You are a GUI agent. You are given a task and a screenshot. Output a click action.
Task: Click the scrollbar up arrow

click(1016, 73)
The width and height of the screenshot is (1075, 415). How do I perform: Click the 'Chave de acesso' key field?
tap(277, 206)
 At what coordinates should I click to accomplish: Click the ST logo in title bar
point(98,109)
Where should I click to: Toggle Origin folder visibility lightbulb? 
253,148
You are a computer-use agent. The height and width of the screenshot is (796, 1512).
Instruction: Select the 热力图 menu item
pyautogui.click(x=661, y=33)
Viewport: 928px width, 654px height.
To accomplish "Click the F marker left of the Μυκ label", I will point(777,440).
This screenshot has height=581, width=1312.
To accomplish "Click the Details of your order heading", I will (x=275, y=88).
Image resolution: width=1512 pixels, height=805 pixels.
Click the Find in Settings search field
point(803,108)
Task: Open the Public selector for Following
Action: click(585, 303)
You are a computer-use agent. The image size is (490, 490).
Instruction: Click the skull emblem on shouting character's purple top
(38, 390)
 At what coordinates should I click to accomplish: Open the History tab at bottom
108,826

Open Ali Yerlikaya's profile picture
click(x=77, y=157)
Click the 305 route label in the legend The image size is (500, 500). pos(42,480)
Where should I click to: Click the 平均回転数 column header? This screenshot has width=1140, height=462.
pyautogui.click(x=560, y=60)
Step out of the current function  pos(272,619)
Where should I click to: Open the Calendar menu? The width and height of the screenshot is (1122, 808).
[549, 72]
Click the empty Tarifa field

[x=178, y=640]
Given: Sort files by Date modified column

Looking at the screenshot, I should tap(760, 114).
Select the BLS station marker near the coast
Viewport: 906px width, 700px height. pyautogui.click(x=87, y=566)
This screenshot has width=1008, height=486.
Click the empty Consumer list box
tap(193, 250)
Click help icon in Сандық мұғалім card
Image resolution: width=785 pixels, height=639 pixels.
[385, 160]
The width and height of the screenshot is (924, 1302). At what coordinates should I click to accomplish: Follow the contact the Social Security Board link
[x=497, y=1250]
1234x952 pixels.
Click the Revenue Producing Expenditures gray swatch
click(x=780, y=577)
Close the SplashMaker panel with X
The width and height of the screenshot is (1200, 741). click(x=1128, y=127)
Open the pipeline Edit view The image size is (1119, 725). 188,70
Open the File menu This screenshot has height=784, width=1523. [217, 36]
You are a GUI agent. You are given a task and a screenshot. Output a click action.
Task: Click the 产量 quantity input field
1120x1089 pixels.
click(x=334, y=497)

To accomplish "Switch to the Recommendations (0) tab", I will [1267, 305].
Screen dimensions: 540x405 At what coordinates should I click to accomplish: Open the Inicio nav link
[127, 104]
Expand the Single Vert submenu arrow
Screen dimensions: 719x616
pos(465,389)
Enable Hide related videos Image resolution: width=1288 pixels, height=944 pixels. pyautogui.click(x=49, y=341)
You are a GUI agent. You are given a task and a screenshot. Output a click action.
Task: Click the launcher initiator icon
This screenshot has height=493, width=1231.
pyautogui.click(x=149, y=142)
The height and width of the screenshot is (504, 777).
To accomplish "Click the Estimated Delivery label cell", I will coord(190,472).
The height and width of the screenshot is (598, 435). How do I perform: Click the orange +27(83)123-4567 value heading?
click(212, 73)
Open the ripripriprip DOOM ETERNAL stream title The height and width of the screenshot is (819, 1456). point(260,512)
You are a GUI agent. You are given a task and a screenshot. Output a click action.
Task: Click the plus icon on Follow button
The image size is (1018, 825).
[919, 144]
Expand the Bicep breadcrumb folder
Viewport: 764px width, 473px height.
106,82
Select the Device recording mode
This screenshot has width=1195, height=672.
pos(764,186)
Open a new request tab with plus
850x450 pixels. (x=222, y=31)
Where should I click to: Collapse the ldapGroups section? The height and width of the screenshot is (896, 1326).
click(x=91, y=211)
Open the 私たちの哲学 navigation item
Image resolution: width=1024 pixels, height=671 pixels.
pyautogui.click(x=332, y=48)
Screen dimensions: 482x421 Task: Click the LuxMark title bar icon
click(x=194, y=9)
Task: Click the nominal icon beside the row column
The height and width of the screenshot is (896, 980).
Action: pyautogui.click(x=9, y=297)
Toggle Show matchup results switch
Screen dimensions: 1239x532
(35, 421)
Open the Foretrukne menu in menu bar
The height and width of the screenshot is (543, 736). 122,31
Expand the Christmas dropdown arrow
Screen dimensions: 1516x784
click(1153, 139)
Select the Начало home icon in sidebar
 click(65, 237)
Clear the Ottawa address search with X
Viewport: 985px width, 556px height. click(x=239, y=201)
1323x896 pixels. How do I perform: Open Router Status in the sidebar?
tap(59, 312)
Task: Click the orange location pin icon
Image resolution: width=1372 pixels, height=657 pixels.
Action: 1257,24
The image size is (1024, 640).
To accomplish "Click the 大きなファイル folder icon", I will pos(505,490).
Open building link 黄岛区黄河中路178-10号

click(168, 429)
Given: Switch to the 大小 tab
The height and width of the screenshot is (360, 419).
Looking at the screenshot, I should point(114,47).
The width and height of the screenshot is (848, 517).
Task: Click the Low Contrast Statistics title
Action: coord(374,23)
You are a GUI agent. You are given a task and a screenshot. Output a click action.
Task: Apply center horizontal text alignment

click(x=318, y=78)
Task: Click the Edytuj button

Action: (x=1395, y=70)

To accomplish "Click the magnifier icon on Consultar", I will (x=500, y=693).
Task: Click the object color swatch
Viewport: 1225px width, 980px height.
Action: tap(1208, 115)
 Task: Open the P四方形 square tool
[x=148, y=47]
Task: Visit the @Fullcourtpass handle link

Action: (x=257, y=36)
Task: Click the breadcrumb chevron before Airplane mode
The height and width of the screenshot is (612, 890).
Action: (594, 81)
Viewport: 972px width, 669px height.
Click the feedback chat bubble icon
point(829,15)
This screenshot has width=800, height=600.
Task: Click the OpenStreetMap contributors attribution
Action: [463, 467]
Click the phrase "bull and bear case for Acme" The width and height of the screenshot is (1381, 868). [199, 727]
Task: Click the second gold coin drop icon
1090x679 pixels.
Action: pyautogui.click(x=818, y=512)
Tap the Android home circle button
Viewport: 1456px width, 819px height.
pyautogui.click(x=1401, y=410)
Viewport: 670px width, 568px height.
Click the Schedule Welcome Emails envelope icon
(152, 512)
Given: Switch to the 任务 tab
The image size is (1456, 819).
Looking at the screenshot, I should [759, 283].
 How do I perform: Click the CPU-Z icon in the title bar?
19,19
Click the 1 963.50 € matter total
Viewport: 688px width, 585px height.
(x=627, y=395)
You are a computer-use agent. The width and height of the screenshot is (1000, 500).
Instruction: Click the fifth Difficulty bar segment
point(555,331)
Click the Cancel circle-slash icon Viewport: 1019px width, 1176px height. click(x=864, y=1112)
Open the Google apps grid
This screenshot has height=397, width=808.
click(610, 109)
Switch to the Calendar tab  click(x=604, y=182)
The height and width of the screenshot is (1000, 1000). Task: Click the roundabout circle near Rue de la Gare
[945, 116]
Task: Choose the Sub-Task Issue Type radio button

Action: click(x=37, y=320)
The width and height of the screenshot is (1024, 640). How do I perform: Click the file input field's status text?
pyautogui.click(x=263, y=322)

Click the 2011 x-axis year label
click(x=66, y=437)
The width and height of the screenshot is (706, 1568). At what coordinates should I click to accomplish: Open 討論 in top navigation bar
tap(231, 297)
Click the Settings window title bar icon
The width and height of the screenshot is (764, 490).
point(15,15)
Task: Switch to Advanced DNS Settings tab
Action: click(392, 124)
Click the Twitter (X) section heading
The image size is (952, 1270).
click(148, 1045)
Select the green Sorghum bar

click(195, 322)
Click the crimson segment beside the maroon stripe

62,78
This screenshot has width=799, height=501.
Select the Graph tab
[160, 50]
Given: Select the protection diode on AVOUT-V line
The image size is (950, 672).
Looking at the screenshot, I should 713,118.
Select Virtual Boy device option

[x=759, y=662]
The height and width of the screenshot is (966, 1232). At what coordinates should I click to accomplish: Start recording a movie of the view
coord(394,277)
■ ■ ■ ■ ■
**JOB**
Starting with the line with "At what coordinates should I click to accomplish: Click" and going on through the line with "I will point(777,440).", write out every line of the records again, requests included. Raise each coordinate in the answers by 90 and leave all other numbers unchanged.

**RESPONSE TO THE EXERCISE**
 At what coordinates should I click to accomplish: Click the ST logo in title bar
point(188,199)
Where should I click to: Toggle Origin folder visibility lightbulb? 
343,238
You are a computer-use agent. The height and width of the screenshot is (796, 1512).
Instruction: Select the 热力图 menu item
pyautogui.click(x=751, y=123)
Viewport: 928px width, 654px height.
To accomplish "Click the F marker left of the Μυκ label", I will point(867,530).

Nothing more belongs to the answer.